+++ Given entries +++
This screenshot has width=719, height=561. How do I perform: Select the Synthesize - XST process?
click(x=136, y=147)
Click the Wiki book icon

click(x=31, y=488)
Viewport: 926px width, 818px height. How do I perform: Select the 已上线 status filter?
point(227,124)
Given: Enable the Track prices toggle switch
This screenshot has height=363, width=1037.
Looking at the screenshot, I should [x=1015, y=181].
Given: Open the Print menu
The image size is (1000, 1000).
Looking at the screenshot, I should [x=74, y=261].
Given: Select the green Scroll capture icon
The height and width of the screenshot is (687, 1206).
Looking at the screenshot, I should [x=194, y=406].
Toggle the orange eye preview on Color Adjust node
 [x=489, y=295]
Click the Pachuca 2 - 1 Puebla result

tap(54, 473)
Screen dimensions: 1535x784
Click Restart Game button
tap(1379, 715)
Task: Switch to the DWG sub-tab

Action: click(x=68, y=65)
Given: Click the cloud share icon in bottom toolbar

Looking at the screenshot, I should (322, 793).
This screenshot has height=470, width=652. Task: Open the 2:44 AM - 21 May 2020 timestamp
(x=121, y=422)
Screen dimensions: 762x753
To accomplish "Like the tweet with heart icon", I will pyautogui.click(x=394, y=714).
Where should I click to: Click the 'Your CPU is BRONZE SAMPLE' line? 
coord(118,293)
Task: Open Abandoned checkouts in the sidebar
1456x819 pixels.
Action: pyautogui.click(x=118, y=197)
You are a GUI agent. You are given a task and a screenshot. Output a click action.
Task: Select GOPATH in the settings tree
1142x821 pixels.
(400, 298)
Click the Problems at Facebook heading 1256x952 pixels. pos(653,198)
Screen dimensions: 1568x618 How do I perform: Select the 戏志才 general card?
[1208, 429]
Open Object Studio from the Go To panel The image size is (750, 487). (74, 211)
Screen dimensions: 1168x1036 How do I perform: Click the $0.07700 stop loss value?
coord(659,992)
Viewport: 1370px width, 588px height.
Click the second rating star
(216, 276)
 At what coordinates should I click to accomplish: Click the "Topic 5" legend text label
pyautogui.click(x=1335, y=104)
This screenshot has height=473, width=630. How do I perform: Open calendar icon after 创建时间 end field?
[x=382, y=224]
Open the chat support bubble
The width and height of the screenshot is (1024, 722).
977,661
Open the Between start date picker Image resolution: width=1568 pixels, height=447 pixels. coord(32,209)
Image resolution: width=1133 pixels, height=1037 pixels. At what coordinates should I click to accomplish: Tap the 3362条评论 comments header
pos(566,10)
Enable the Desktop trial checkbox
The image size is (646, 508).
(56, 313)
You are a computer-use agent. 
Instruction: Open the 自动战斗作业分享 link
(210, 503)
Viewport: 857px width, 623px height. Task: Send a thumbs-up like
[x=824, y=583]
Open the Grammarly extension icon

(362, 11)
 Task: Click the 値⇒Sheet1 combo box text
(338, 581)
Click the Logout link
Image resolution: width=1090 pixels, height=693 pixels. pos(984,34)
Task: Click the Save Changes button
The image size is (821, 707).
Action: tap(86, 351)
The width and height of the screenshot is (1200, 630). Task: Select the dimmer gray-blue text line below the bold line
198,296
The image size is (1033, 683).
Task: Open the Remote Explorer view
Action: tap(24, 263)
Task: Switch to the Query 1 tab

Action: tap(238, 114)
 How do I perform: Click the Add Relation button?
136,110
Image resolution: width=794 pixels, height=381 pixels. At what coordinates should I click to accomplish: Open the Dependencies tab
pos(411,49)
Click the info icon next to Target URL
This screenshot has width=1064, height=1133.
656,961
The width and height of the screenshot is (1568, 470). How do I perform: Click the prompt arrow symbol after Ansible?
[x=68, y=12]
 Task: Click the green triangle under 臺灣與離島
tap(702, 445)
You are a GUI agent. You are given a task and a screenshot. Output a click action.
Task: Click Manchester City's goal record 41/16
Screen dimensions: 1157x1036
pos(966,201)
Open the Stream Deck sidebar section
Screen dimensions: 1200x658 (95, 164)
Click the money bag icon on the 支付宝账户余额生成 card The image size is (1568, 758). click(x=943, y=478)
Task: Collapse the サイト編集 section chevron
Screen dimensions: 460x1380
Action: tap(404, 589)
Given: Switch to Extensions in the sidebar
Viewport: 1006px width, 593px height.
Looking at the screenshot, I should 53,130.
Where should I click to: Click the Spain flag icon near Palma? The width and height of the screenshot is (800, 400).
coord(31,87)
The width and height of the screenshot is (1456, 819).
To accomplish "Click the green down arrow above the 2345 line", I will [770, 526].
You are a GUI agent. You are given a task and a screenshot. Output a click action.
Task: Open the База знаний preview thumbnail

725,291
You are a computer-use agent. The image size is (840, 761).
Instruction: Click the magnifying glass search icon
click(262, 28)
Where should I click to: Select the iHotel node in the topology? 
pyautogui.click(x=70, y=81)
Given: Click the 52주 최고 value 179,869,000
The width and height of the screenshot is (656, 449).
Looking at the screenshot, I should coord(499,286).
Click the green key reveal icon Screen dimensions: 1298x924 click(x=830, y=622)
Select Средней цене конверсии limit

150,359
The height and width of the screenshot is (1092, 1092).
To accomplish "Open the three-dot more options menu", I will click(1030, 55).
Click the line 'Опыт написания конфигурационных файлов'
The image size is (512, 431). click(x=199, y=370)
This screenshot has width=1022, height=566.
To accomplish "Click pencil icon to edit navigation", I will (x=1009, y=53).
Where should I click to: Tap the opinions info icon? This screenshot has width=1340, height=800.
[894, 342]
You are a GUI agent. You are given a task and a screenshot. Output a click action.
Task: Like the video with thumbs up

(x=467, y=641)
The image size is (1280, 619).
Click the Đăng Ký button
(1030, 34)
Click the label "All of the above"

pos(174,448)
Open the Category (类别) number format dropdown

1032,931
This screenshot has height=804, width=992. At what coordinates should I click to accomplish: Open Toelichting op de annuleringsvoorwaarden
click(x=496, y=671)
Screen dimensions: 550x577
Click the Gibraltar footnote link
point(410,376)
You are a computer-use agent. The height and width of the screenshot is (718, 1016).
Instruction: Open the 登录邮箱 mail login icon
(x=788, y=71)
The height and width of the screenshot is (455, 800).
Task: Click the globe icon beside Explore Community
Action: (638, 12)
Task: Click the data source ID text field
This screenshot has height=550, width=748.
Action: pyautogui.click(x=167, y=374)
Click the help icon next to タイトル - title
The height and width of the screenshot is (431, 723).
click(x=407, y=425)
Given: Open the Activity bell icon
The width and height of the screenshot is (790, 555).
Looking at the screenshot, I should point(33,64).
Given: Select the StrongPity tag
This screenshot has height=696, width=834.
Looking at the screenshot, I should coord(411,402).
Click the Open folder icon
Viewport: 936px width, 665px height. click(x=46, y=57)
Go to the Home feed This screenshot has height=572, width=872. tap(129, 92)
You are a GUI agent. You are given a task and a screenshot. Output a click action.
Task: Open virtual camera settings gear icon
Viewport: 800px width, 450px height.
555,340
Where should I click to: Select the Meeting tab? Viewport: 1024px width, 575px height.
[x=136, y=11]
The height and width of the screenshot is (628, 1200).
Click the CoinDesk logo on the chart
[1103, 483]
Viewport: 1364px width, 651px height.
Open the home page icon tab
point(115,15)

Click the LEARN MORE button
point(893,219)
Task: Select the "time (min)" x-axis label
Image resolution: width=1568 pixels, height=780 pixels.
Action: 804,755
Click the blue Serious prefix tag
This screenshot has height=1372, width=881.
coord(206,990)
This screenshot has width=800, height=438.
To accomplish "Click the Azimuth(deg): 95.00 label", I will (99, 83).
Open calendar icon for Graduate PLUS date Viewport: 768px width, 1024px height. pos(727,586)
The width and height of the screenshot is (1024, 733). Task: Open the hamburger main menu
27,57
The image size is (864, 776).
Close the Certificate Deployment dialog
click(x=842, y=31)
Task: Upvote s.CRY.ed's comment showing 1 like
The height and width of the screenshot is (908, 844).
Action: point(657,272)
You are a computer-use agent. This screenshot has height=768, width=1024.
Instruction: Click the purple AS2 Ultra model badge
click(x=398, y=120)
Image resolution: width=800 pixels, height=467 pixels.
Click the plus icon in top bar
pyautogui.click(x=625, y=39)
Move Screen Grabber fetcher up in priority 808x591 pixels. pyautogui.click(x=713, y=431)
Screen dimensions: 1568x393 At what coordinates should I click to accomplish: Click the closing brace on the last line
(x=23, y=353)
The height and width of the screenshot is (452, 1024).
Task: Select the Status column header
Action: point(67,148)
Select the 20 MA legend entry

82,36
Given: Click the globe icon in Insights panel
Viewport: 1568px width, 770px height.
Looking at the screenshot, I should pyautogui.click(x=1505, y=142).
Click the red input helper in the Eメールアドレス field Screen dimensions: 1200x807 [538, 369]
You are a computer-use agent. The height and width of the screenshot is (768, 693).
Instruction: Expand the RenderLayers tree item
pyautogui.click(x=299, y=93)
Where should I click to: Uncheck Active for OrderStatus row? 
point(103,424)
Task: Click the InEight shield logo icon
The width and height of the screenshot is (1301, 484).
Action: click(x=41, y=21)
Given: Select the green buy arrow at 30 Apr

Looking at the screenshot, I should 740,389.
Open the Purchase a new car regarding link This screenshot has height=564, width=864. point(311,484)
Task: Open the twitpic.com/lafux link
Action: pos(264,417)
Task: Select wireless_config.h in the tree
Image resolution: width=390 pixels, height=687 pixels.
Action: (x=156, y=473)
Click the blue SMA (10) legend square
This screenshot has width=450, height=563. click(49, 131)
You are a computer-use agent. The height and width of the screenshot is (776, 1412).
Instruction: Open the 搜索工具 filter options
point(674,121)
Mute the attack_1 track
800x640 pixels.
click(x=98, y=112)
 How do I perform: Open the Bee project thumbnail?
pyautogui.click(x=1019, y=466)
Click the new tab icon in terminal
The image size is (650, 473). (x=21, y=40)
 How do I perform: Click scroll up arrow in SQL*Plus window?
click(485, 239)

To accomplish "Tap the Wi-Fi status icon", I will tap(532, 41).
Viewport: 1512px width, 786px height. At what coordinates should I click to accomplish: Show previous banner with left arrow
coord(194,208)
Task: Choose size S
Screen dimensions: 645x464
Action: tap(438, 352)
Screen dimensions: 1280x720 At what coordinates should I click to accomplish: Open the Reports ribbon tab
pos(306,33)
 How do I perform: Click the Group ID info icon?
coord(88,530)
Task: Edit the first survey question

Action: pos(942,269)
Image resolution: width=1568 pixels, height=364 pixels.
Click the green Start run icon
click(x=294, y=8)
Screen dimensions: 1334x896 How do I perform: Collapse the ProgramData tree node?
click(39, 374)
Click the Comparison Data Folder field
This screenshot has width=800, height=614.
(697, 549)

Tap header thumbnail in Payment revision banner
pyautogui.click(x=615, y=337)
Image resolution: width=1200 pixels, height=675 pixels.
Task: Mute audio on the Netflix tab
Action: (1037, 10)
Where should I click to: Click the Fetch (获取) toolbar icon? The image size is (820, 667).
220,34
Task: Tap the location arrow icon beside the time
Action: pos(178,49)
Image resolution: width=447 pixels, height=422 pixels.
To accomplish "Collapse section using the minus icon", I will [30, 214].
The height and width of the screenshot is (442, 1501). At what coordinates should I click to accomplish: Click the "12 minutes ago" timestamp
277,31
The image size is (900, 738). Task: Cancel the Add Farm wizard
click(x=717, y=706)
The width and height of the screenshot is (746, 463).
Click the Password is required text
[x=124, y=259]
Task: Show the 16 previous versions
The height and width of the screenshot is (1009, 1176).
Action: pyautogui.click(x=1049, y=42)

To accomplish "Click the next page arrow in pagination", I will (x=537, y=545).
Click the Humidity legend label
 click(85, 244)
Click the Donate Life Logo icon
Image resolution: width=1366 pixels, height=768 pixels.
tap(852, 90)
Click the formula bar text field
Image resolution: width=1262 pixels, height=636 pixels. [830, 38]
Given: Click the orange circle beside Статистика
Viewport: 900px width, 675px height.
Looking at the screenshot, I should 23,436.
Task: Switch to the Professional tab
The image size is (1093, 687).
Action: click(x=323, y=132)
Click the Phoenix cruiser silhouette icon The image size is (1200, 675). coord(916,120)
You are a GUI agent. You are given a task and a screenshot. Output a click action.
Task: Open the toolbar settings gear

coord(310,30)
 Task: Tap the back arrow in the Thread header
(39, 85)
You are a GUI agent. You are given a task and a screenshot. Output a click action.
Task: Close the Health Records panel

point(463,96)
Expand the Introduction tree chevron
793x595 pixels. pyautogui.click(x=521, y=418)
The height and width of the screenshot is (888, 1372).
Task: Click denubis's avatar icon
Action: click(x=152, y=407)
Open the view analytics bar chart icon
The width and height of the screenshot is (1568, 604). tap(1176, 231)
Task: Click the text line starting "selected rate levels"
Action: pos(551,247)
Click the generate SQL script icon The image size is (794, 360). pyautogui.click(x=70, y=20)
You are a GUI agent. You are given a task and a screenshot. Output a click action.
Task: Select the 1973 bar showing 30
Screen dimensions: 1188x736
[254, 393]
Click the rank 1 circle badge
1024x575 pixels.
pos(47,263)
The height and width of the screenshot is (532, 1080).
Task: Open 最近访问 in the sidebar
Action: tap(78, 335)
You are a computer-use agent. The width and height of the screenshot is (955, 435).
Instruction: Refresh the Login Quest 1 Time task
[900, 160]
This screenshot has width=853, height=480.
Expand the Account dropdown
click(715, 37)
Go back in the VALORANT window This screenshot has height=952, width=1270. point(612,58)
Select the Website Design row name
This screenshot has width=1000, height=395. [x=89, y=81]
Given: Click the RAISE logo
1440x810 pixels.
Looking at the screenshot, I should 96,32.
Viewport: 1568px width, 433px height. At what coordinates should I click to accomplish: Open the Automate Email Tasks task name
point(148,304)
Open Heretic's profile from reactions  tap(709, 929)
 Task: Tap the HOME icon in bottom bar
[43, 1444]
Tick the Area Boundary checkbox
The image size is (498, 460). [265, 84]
+++
The stopping point is the line containing "Open Object Studio". Reproduce exactly every line of the material from the first through that one.

This screenshot has width=719, height=561. How do I perform: Select the Synthesize - XST process?
click(x=136, y=147)
Click the Wiki book icon

click(x=31, y=488)
Viewport: 926px width, 818px height. How do I perform: Select the 已上线 status filter?
point(227,124)
Given: Enable the Track prices toggle switch
This screenshot has height=363, width=1037.
Looking at the screenshot, I should [x=1015, y=181].
Given: Open the Print menu
The image size is (1000, 1000).
Looking at the screenshot, I should [x=74, y=261].
Given: Select the green Scroll capture icon
The height and width of the screenshot is (687, 1206).
Looking at the screenshot, I should [x=194, y=406].
Toggle the orange eye preview on Color Adjust node
 [x=489, y=295]
Click the Pachuca 2 - 1 Puebla result

tap(54, 473)
Screen dimensions: 1535x784
Click Restart Game button
tap(1379, 715)
Task: Switch to the DWG sub-tab

Action: click(x=68, y=65)
Given: Click the cloud share icon in bottom toolbar

Looking at the screenshot, I should (322, 793).
This screenshot has height=470, width=652. Task: Open the 2:44 AM - 21 May 2020 timestamp
(x=121, y=422)
Screen dimensions: 762x753
To accomplish "Like the tweet with heart icon", I will pyautogui.click(x=394, y=714).
Where should I click to: Click the 'Your CPU is BRONZE SAMPLE' line? 
coord(118,293)
Task: Open Abandoned checkouts in the sidebar
1456x819 pixels.
Action: pyautogui.click(x=118, y=197)
You are a GUI agent. You are given a task and a screenshot. Output a click action.
Task: Select GOPATH in the settings tree
1142x821 pixels.
(400, 298)
Click the Problems at Facebook heading 1256x952 pixels. pos(653,198)
Screen dimensions: 1568x618 How do I perform: Select the 戏志才 general card?
[1208, 429]
Open Object Studio from the Go To panel The image size is (750, 487). (74, 211)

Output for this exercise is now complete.